AK Parti Sözcüsü Çelik: SDG, 10 Mart mutabakatına uyarsa tehdit olmaktan çıkar
Haber Videosunu İzle 
MKYK toplantısı sonrası açıklamalarda bulunan AK Parti Sözcüsü Ömer Çelik, SDG'ye 10 Mart mutabakatına uyması çağrısı yaptı. Çelik, "SDG Suriye'de PKK terör örgütüdür. Bir ülkede iki ordu iç savaş çıkarır. 10 Mart mutabakatına uyulması halinde SDG Türkiye için tehdit olmaktan çıkacaktır, Suriye için de." ifadelerini kullandı.
- AK Parti Sözcüsü Ömer Çelik, SDG'nin 10 Mart mutabakatına uyması halinde bu yapının Türkiye için tehdit olmaktan çıkacağını belirtti.
- Çelik, SDG'nin Suriye'de PKK terör örgütü olduğunu ve Türkiye için tehdit teşkil ettiğini ifade etti.
- Çelik, SDG konusunda bakanlar ve parti yetkilileri arasında görüş ayrılığı olmadığını ve Cumhurbaşkanının iradesinin takip edildiğini açıkladı.
Ak Parti Sözcüsü Ömer Çelik, partisinin Merkez Karar ve Yönetim Kurulu (MKYK) toplantısı sonrası açıklamalarda bulundu. Çelik' Suriye'deki terör örgütü SDG'ye 10 Mart mutabakatına uyulması çağrısı yaptı.

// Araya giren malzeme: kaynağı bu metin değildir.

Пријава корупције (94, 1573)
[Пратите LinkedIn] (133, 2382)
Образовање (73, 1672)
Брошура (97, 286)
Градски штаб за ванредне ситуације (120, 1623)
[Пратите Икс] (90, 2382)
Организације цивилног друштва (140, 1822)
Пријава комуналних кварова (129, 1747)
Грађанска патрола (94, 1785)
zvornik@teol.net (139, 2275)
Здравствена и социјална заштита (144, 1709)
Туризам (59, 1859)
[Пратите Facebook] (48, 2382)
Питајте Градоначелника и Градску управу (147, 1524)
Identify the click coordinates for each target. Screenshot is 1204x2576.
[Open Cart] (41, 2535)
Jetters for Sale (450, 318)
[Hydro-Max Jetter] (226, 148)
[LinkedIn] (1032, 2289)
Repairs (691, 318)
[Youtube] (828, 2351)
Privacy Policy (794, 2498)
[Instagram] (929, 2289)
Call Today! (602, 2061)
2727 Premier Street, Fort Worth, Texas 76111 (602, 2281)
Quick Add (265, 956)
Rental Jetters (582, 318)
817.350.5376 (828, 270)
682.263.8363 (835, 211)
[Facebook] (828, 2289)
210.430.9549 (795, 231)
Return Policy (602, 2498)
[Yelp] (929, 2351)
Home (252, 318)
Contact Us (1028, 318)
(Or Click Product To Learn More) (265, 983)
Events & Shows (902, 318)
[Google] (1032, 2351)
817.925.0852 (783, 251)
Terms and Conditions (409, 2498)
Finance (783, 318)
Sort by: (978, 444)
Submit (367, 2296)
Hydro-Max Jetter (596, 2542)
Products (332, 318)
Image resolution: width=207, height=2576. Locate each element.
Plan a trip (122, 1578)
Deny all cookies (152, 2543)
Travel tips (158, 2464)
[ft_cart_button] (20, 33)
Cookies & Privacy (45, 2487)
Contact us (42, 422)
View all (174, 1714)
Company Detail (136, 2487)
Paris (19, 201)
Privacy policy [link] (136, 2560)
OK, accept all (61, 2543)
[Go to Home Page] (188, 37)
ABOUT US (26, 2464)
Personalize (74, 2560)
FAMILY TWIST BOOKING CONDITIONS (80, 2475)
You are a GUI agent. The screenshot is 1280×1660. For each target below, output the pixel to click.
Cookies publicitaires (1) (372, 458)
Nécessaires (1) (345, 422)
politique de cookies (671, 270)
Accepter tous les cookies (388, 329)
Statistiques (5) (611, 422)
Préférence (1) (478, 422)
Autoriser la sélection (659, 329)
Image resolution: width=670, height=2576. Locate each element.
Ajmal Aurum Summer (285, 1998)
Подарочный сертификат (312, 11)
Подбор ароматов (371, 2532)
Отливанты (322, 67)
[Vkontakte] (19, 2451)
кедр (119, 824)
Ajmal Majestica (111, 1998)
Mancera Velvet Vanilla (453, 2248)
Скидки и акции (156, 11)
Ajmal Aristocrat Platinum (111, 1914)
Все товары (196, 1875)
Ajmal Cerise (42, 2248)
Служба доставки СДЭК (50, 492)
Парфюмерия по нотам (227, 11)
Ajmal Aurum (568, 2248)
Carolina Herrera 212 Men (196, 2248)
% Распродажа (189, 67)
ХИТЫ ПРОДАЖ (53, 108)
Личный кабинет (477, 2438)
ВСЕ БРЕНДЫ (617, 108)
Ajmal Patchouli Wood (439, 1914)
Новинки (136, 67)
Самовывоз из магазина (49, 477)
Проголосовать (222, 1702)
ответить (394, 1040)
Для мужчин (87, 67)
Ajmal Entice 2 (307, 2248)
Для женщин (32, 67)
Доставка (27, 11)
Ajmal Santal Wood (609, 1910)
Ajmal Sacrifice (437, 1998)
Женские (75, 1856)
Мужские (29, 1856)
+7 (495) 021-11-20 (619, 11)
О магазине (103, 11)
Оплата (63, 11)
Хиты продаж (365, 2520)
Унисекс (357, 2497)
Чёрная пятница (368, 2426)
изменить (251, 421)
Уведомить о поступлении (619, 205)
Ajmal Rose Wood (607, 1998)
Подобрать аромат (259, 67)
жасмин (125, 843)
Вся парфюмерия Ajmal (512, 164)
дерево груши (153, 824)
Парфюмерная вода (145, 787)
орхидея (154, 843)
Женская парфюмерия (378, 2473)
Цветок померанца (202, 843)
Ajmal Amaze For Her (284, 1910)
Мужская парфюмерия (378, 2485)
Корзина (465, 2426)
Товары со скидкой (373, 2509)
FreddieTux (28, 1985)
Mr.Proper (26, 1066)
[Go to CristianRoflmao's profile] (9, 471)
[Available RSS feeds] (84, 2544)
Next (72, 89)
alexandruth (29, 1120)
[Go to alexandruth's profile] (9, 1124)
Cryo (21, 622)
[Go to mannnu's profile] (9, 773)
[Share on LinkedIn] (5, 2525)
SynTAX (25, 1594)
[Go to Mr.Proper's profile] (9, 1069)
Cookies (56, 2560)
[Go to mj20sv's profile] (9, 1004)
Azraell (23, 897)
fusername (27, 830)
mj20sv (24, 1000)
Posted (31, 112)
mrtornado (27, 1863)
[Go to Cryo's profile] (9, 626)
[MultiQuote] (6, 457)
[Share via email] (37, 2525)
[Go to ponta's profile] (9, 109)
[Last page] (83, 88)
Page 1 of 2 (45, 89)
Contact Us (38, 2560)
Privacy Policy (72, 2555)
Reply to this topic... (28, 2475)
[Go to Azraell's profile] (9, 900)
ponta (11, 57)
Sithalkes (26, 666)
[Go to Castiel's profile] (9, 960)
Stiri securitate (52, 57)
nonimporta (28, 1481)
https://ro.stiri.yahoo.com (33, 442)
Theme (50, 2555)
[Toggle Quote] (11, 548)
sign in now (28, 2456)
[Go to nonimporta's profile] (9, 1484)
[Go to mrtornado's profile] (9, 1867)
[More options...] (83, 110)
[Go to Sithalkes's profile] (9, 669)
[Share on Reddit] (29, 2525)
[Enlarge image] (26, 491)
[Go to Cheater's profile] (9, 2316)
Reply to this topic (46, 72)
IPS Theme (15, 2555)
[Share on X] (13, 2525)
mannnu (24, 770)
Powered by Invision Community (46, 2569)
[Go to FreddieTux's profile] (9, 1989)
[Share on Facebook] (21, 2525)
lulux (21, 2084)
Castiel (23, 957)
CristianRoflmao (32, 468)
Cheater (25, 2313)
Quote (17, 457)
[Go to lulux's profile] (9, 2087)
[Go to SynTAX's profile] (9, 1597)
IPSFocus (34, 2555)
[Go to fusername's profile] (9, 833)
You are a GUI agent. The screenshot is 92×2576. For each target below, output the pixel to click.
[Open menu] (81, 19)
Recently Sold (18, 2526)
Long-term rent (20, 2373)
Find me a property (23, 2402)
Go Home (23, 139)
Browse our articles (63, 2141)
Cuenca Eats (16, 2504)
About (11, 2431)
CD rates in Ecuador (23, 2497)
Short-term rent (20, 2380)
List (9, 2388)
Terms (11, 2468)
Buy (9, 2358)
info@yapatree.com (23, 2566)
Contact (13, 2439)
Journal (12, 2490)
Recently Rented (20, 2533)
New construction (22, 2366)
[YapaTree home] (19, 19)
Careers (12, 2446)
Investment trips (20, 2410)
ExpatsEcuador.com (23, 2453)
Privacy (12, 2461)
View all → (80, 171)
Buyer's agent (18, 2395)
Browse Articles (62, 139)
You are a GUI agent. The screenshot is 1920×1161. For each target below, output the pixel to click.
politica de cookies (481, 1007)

Çelik'in açıklamalarından satır başları şu şekilde:
"Şehit ve gazilerimizin eşsiz fedakârlıklarıyla terörün amacına ulaşması engelledi. Dünyanın başka yerlerinde etnik, mezhebi ya da ırk kavgaları üzerinden çeşitli çalışmalar yapılmıştır. Türkiye'de ırk, etnik, mezhebi kavga söz konusu olmamıştır. Tam tersine Türk ve Kürdün ebedi kardeşliğine terör musallat olmuştur. Her seferinde boşa çıkarılmıştır. Güvenlik güçlerimizin dirayetli duruşlarıyla terörün amacına ulaşması engellenmiş, milletimizin eşsiz basiretiyle bu meselelere yaklaşılmıştır. Terör örgütlerinin ve terörün Türkün ve Kürdün, Alevi ve Sünni'nin kardeşliğine saldırılması bu feraset tarafından engellenmiştir.
TERÖRSÜZ TÜRKİYE SÜRECİ
Ak Parti olarak komisyonumuza sunduğumuz raporda görüşlerimizi açık şekilde ifade ettik. Arkadaşlarımız bütçe konuşmalarında bunu net bir şekilde ortaya koydular. Önümüzdeki dönemde silahların bırakılması konusunda atılacak adımlar, terör örgütünün feshinin fiili olarak tespit ve teyit edilebildiği birtakım raporların, gözlemlerin ortaya çıkması bir sürü konuyu kolaylaştıracaktır.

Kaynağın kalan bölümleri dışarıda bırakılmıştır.